Modelling Site Productivity of Eucalyptus globulus in Response to Climatic and Site Factors
Michael Battaglia and Peter Sands
Australian Journal of Plant Physiology
24(6) 831 - 850
A simple model, PROMOD, predicts the growth of a forest following canopy closure, i.e. under conditions in which the foliage biomass has attained a steady state. The principal output from PROMOD is peak mean annual increment. However, additional output available includes the closed-canopy leaf area index, evapotranspiration and water use efficiency. In addition, an indication of biomass partitioning around the time of peak MAI and the relative effects different environmental factors play in limiting production can be obtained. PROMOD is based on a generalisation of a simple forest growth model which predicts biomass production and partitioning at the stand level with a daily or annual time step.
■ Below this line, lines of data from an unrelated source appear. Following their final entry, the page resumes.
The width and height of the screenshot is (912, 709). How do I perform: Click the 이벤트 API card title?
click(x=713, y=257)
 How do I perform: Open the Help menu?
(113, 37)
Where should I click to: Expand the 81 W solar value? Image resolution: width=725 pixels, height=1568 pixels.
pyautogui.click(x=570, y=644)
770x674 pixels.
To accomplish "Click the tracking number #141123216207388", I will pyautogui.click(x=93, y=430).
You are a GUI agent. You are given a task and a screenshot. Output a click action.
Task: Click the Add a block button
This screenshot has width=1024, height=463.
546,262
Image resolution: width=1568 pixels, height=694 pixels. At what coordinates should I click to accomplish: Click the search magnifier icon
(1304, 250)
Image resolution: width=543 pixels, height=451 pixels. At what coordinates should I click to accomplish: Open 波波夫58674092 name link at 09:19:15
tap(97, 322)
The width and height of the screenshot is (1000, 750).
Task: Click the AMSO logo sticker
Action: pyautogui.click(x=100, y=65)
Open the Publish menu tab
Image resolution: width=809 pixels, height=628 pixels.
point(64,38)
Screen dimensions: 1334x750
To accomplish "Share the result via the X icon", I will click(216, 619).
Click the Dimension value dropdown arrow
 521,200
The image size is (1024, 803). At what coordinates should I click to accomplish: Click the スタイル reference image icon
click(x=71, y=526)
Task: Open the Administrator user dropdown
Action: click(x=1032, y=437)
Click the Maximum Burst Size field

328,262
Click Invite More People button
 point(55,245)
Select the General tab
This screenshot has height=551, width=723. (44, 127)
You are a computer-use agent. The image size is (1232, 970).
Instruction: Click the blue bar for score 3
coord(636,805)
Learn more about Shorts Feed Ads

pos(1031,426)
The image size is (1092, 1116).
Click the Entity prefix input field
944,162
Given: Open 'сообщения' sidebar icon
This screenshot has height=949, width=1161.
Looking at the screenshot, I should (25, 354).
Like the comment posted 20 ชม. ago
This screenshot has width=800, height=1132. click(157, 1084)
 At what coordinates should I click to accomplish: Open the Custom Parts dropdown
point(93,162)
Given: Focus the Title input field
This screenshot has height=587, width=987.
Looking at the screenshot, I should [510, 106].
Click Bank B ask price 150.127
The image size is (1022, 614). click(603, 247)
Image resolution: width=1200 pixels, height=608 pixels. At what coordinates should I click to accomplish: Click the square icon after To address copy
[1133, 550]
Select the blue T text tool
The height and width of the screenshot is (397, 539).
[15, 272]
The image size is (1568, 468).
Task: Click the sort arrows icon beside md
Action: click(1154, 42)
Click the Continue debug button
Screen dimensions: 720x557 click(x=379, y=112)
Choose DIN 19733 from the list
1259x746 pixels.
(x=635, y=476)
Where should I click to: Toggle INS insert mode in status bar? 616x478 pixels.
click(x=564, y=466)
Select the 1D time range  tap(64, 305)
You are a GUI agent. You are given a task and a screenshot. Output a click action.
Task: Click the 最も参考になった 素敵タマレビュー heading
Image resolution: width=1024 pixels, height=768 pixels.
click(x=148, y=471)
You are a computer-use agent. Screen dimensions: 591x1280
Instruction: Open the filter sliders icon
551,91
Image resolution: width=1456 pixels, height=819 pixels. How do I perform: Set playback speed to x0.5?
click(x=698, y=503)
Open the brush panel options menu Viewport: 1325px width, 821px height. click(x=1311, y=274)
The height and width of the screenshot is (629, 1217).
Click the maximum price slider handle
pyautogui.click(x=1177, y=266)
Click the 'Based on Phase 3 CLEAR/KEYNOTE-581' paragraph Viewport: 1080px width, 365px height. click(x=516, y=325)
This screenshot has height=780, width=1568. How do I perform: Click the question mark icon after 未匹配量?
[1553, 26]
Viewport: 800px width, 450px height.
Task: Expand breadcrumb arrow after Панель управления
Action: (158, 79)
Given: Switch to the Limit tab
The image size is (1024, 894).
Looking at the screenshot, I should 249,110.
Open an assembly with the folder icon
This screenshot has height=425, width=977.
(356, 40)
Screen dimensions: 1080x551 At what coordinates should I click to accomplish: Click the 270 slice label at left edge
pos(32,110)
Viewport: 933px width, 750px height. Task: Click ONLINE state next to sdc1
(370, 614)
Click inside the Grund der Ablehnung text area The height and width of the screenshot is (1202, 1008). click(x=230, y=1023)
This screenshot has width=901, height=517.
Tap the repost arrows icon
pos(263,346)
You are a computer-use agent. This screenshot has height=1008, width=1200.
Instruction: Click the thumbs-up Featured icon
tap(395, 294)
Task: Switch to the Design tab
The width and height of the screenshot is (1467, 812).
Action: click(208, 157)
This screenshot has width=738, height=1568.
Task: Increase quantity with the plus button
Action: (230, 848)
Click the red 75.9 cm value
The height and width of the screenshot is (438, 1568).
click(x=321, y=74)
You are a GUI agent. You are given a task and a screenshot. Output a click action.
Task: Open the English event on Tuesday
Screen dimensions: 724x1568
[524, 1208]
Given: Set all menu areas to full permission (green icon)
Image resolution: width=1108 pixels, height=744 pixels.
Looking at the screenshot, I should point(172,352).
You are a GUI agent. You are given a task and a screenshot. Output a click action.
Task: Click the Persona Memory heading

The minimum level of inputs required by PROMOD are of a quality and quantity that forest managers can readily and cheaply obtain for screening prospective plantation sites: the latitude, longitude, altitude, slope and aspect of the site and a classification of the soil depth, texture, stoniness, drainage and a rating of site fertility. However, PROMOD can be run using daily inputs of weather data and hence predict the seasonal variation of production. The closed-canopy leaf area index is calculated from the mean annual rainfall and temperature at the site, and a simple rating of site fertility. Annual production is calculated as the sum of daily production and takes diurnal temperature variation and possible seasonal photosynthetic acclimation into account. A simple soil water balance model is included in which water use is based on a crop factor which is a function of soil water content and a water use efficiency which is a function of vapour pressure deficit. The model was developed on the basis of data from nine plots of Eucalyptus globulus in south-eastern Tasmania and in Western Australia, and was validated using data from 19 plots in northern Tasmania.